Test Your Knowledge Exercises
- Explain the concept of closeness centrality in your own words. How does it differ from degree centrality?
- Using the
u_mat
matrix in the tutorial, manually calculate the closeness centrality for the node “Jen.” Show your calculations step by step. - Using the “Get Along With” network, identify why only the largest component is analyzed for closeness centrality. What are the potential consequences of ignoring smaller components?
- In the “Power and Influence Network,” why do we adjust the
gmode
argument when calculating closeness centrality?
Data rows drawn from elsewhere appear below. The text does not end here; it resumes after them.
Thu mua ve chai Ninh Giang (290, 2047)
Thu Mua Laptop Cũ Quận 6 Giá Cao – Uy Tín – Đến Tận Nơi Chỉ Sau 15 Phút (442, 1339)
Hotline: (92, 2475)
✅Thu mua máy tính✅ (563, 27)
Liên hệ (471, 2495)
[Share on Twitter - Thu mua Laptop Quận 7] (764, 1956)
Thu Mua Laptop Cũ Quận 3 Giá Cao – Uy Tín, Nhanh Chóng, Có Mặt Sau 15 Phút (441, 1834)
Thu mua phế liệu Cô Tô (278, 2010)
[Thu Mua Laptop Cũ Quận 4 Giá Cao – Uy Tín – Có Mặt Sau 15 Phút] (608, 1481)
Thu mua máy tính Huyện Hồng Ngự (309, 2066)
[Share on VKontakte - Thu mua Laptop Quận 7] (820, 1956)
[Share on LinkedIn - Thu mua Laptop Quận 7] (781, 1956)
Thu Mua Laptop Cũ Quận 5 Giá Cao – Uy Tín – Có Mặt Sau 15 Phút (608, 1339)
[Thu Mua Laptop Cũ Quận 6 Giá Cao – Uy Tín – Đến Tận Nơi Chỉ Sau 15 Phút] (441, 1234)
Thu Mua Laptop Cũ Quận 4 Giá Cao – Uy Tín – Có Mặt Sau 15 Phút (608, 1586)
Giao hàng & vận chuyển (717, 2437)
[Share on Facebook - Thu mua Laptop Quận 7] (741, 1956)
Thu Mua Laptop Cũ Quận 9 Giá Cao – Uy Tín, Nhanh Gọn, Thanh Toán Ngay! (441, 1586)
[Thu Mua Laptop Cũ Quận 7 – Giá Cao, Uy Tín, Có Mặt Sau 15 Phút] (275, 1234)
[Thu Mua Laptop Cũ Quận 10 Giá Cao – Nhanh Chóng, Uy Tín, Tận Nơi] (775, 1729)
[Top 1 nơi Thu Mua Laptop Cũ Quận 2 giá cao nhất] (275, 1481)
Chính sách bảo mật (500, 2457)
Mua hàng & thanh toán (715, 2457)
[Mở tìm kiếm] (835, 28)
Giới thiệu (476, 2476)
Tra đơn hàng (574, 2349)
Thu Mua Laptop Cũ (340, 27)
What are the implications of analyzing a directed network as undirected? - For both the “Get Along With” and “Power and Influence” networks, calculate the standardized closeness centrality for a specific node of your choice. Compare the results between the two networks.
- Interpret the group closeness centralization score for the “Get Along With” network. What does this score reveal about the structure of the network?
- Explain why
Inf
values appear in the geodesic distance matrix for directed graphs and how these values are handled during calculations. - Using the “Power and Influence Network,” examine the visual representation of the first component. What structural patterns do you observe, and how do these relate to the closeness centrality scores?
- After calculating the closeness centralization scores for both networks, compare their values. What do the differences in scores suggest about the overall structure of the two networks?
Tutorial Summary
This tutorial provided an introduction to calculating closeness centrality and centralization in network analysis using R. It begins by explaining the theoretical foundation of closeness centrality, emphasizing its distinction from degree centrality by focusing on the inverse of the average distance between nodes. The tutorial demonstrates how to manually compute closeness centrality using the geodist()
function from the sna
package and visualize results through network plots. It covered both undirected and directed graphs, highlighting the nuances of analyzing asymmetric relationships and handling disconnected components. Additionally, the tutorial introduced the concept of group closeness centralization, which measures the variability in closeness scores across the network, and explains how to compute it using the centralization()
function. Real-world examples, such as the “Get Along With” and “Power and Influence” networks from the Prison Inmate Networks Study (PINS), illustrate the practical application of these metrics.